BEGIN DATA IN THIS EXERCISE

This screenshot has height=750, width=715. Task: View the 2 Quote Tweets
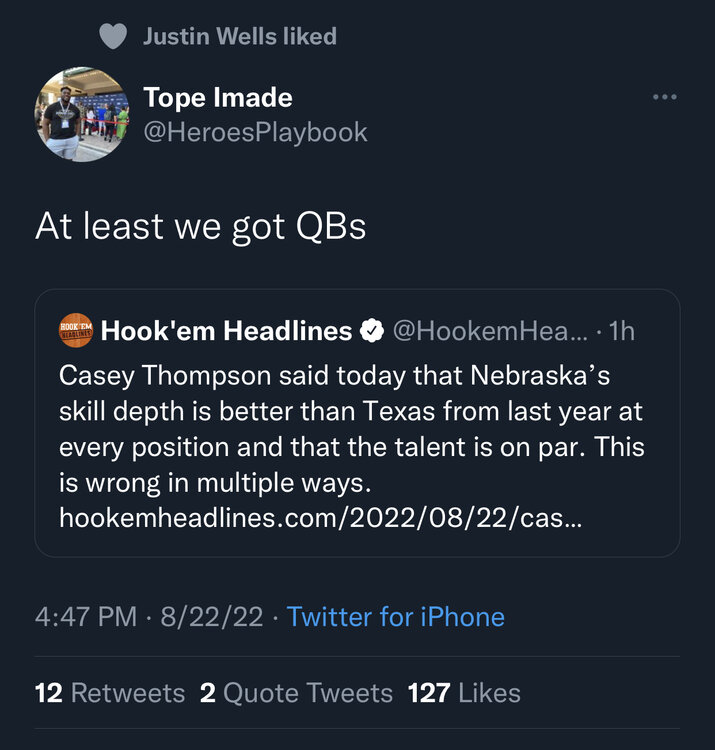point(296,693)
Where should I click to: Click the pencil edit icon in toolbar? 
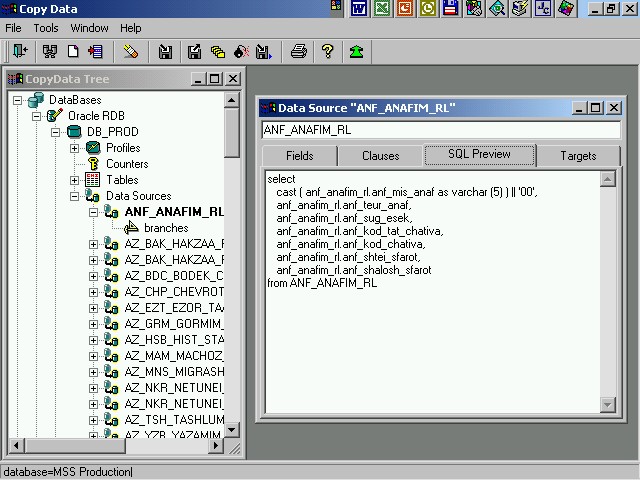tap(131, 52)
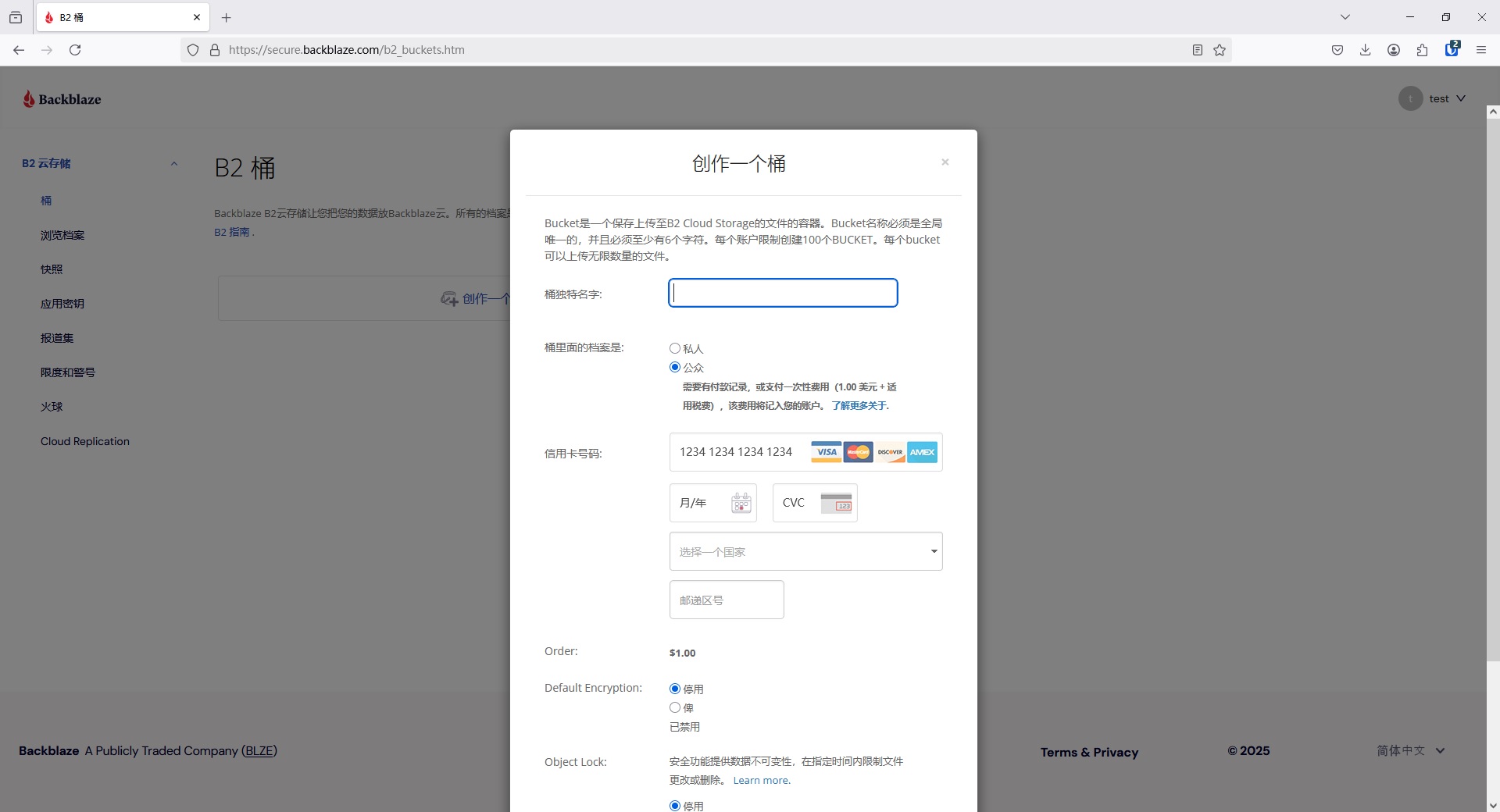
Task: Toggle reader view icon in address bar
Action: click(1197, 50)
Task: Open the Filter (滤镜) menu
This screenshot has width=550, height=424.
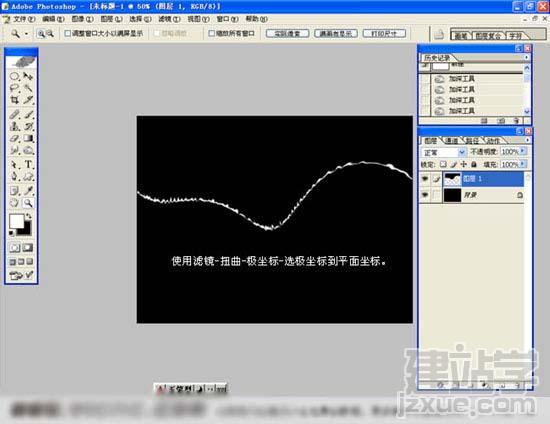Action: (169, 19)
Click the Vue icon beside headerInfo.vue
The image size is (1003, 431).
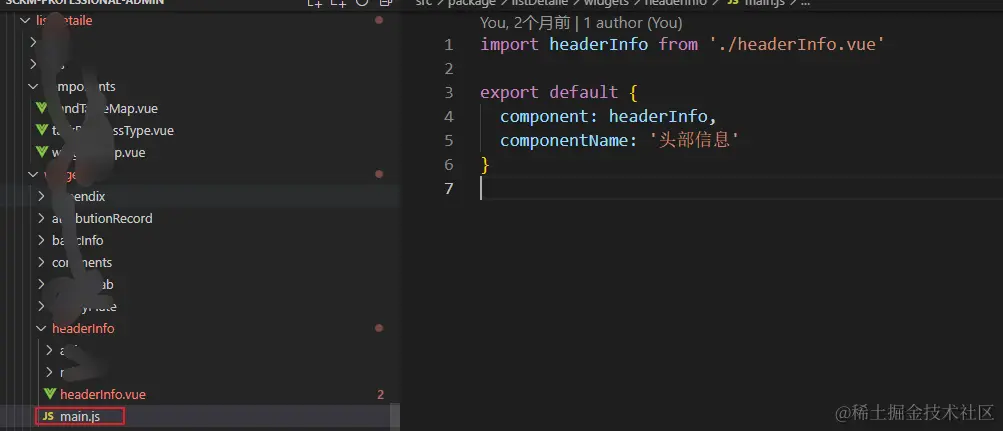click(50, 395)
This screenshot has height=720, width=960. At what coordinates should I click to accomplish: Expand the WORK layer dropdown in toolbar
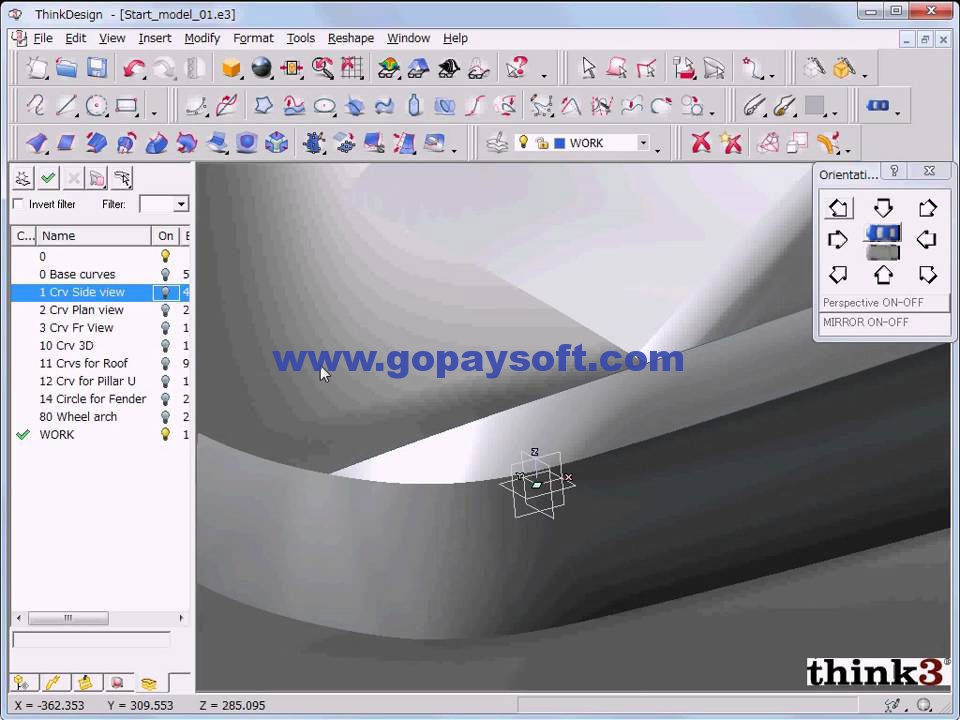(643, 143)
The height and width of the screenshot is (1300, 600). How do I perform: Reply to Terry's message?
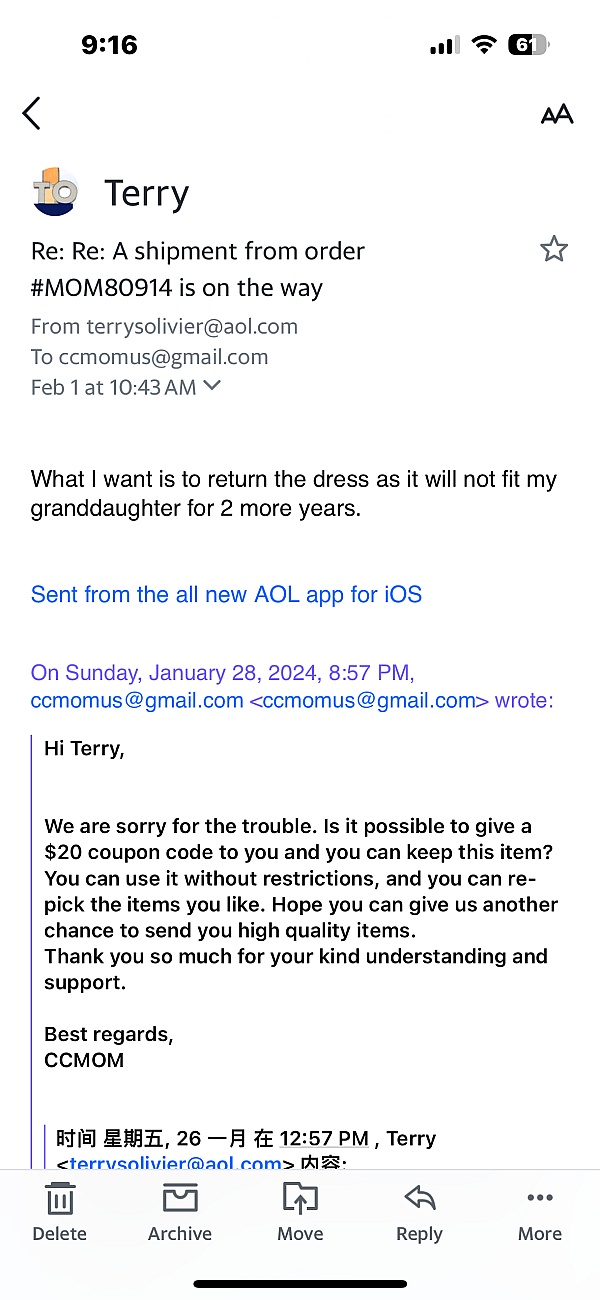click(x=419, y=1214)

END DATA IN THIS EXERCISE

Output the full material above exactly, leaving every picture out.

**EXERCISE OUTPUT**
This screenshot has height=750, width=715. Task: View the 2 Quote Tweets
point(296,693)
Where should I click to: Click the pencil edit icon in toolbar? 
tap(131, 52)
Task: Toggle reader view icon in address bar
Action: click(1197, 50)
Task: Open the Filter (滤镜) menu
This screenshot has width=550, height=424.
Action: (169, 19)
Click the Vue icon beside headerInfo.vue
The image size is (1003, 431).
click(50, 395)
This screenshot has height=720, width=960. At what coordinates should I click to accomplish: Expand the WORK layer dropdown in toolbar
(643, 143)
The height and width of the screenshot is (1300, 600). How do I perform: Reply to Terry's message?
click(x=419, y=1214)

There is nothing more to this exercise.